▶ _Texto proporcionado_:
'''
Lo que más me gustaba de los sugus era su molicie y su estupidez, porque ¿qué clase de caramelo es blando? Sólo los estúpidos. De niño ya sabía que los caramelos duros eran más inteligentes y que estaban mejor adaptados a su medio.
En el pantano aéreo de su urna de plástico se estaban quedos todos los caramelos, y yo los oteaba. Ellos fingían no verme, no del todo tranquilos. Tenían un guardián, el quiosquero, pero sabían que éste era fácilmente sobornable, y mi pantaloncito corto tenía los bolsillos repletos de mierda que encontraba por ahí, pero también de monedas falsas y reales, suficientes, en todo caso, para decirle al pésimo guardián deme tres sugus y una esponjita right now.
El guardián me daba la espalda y cazaba para mí. Cace usted, que para eso le pago. Recién cobradas las golosinas, el horrible Cerbero las metía en una bolsa de plástico, llena de aire para que no se asfixiaran, y me la daba, ahora sí que sois míos.
Si aparecía en casa con los caramelos, mamá los requisaba y los liberaba por el váter para que se pusieran gordos de agua y para que yo corriera a buscar las Catilinarias, de Cicerón, y la persiguiera por toda la casa ¿Hasta cuándo, Catilina, abusarás de nuestra paciencia? ¿Hasta cuándo esta locura tuya seguirá riéndose de nosotros? Esto ocurrió unas diez veces; luego aprendí la lección, y apenas salía de la tienda, agujereaba la bolsa, cazaba un sugus, le quitaba la piel y quién te va a querer cuando termine contigo. Lo metía en mi boca, hostilísima para el sugus, y lo chupaba sintiéndome un dios, permitiéndole vivir unos segundos; sabía que mis dientes lo aplastarían a la primera atacada, caramelo tonto, cuándo vas a desarrollar un caparazón bivalvo como las demás especies de tu phylum.
'''
▶ _Datos mostrados_:
'''
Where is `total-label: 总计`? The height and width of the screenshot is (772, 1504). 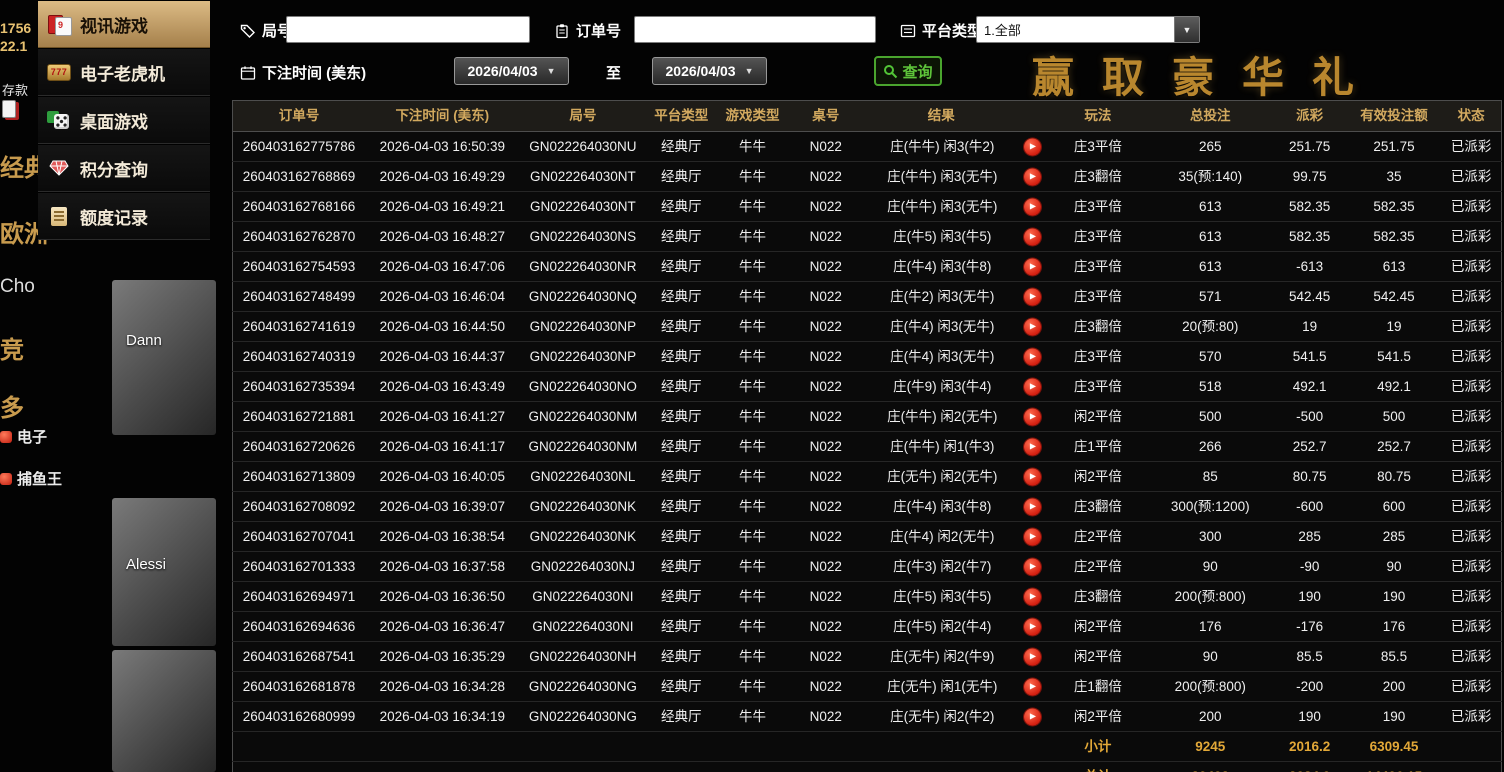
'''
'''
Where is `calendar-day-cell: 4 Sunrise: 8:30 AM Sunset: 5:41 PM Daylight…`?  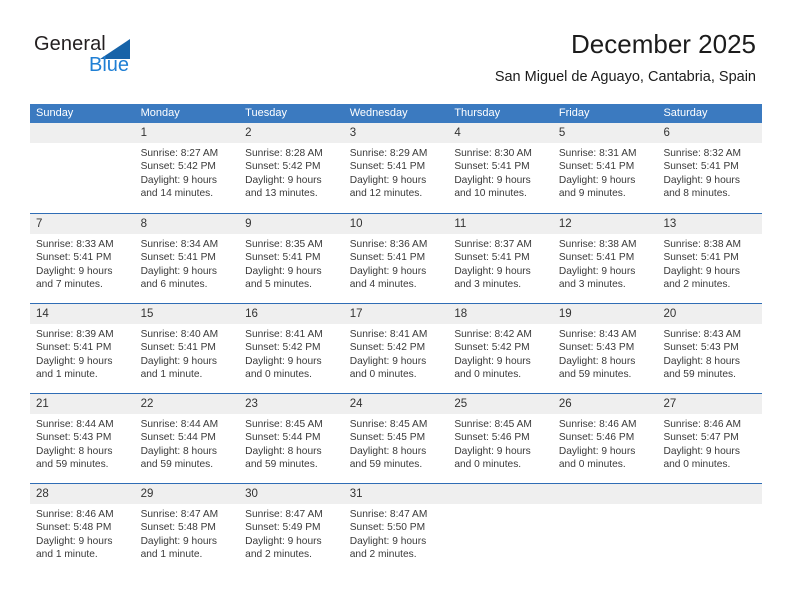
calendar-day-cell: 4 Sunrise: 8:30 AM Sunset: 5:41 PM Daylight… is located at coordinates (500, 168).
'''
▶ _Explora el material_:
1. En el texto sobre los sugus, ¿para qué estaba llena de aire la bolsa de plástico en la que el quiosquero metía las golosinas?
2. Prolonga, por favor, el texto sobre los sugus a partir de su última frase.

▶ _Respuestas_:
1. Para que no se asfixiaran.

2.
Y todavía no lo han hecho, todavía no han desarrollado ninguna medida de protección contra sus depredadores principales: los niños. Aún así, la población de sugus no merma, se mantiene a lo largo de los años. Los sugus se reproducen sin parar y pueblan los quioscos de todo el mundo, de modo que quizás no estén haciendo tan mal lo de sobrevivir.
Y el lector, a estas alturas del relato puede estar tentado a pensar que hay alguna moraleja, algún razonamiento implícito en este cuentecito, pero, que conste, que si lo encuentra, se lo has inventado él; yo sólo me he sentado a escribir para no perder la práctica, sin ningún propósito ni nada que decir. Pero tú necesitas encontrarle un sentido a todo, exactamente igual a aquellos que estudian la evolución del hombre y rezan, por favor, registro fósil, inspírame un porqué convincente.
El poder de seducción de los Sugus. Ya era hora que alguien hablase alto y claro acerca de este acuciante problema que a más de uno le arruinó la infancia transformándolo en un auténtico yonki del azúcar y los colorantes artificiales. Muy valiente por tu parte. Un abrazo, Felipe.
Ja, ja, ja. Buenísimo tu comentario, Pedro. Y gracias por el apoyo. Son muchos los que querían callar mi denuncia.
Un abrazo, Pedro, y nos vemos en Adictos al Sugus Anónimos.
Yo soy otra adicta. Tantas veces de pequeña haciéndome «la malita» para que mi madre me trajera una bolsa llenita de Sugus. Siempre blanditos, siempre pegados a la dentina, de dos en dos y de tres en tres… adictísima, ja, ja.
Un abrazo, Felipe.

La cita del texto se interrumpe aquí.